▶ **Your instructions**
Transcribe only the lines from the one containing "You are a computer-use" through the final line of the entries below, exactly, and exclude the pictures.

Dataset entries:
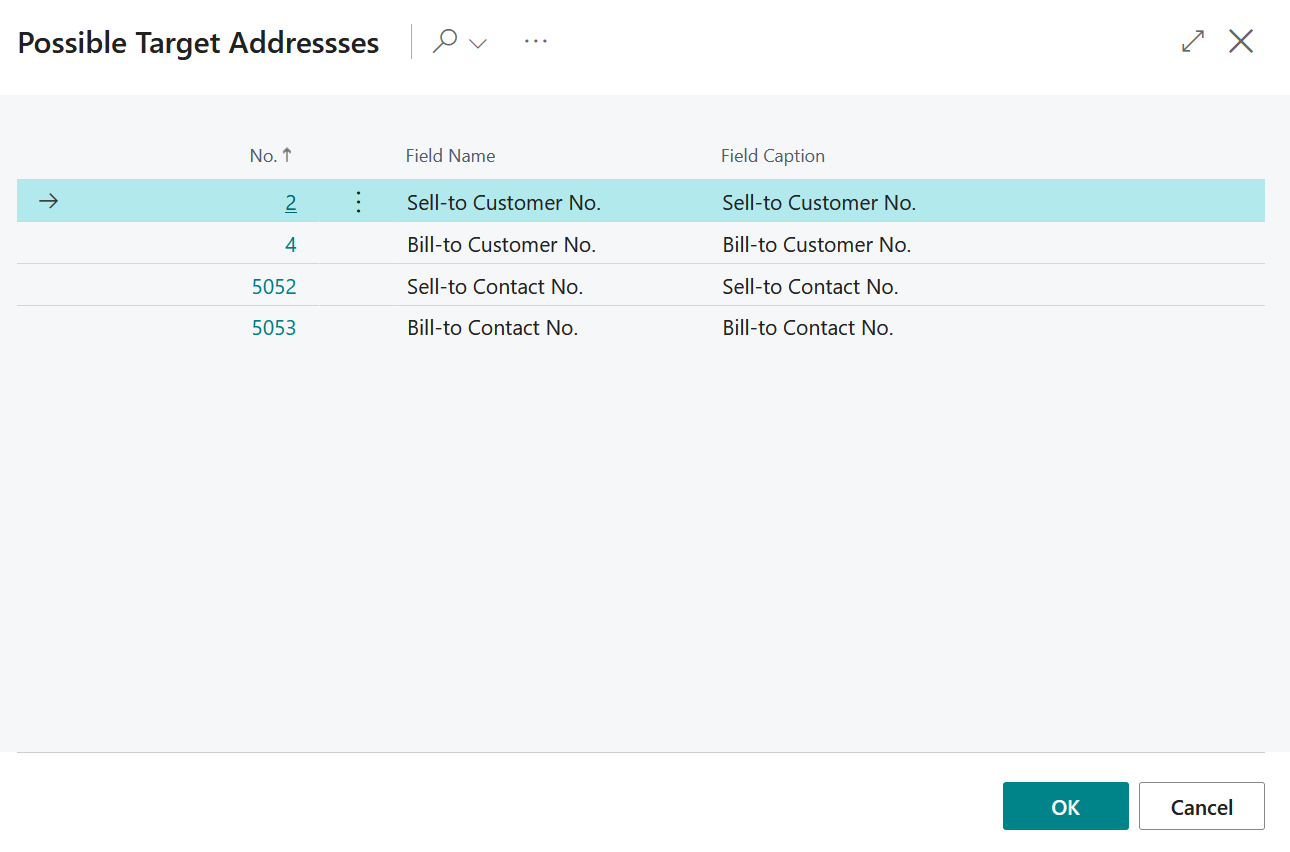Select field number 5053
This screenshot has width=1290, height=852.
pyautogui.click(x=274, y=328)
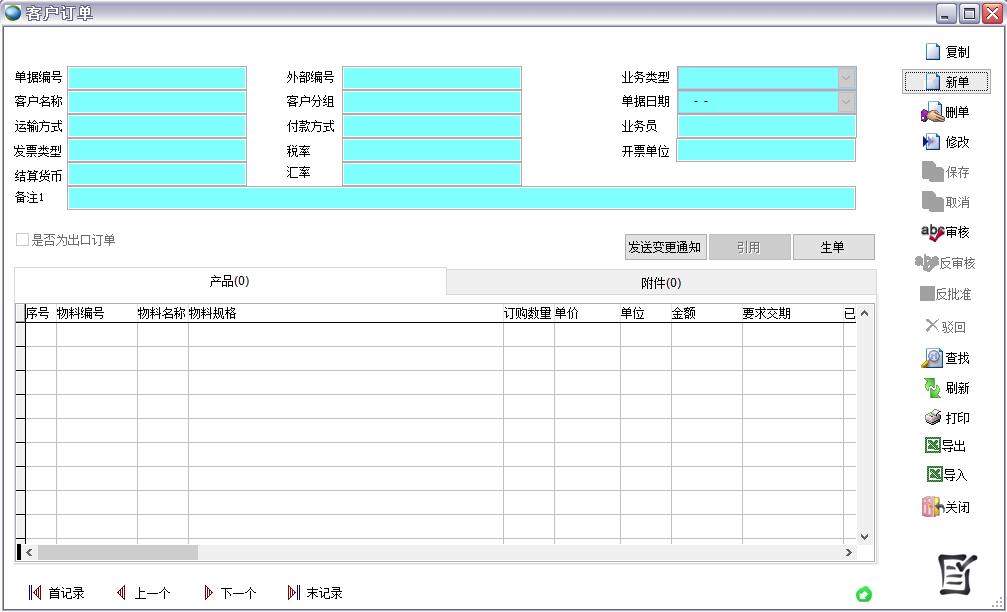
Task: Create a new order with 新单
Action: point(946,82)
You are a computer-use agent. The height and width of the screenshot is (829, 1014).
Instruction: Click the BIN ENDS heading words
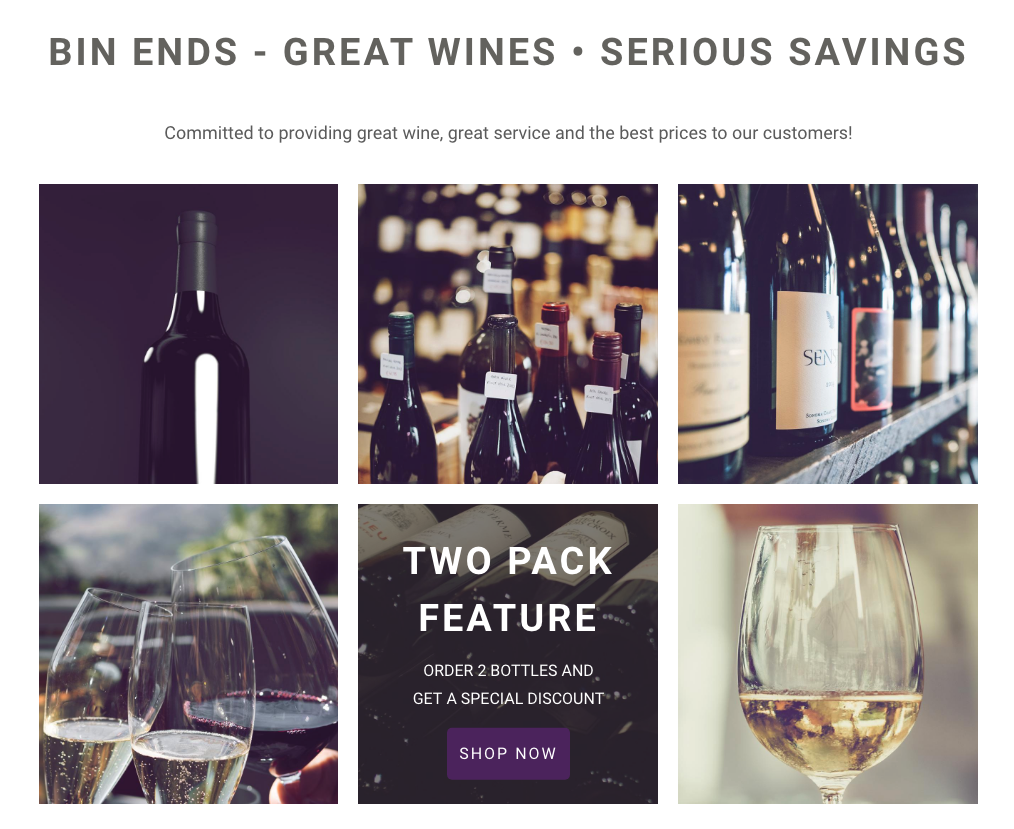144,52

▶ **Expected answer**
You are a computer-use agent. The height and width of the screenshot is (829, 1014).
Instruction: Click the BIN ENDS heading words
144,52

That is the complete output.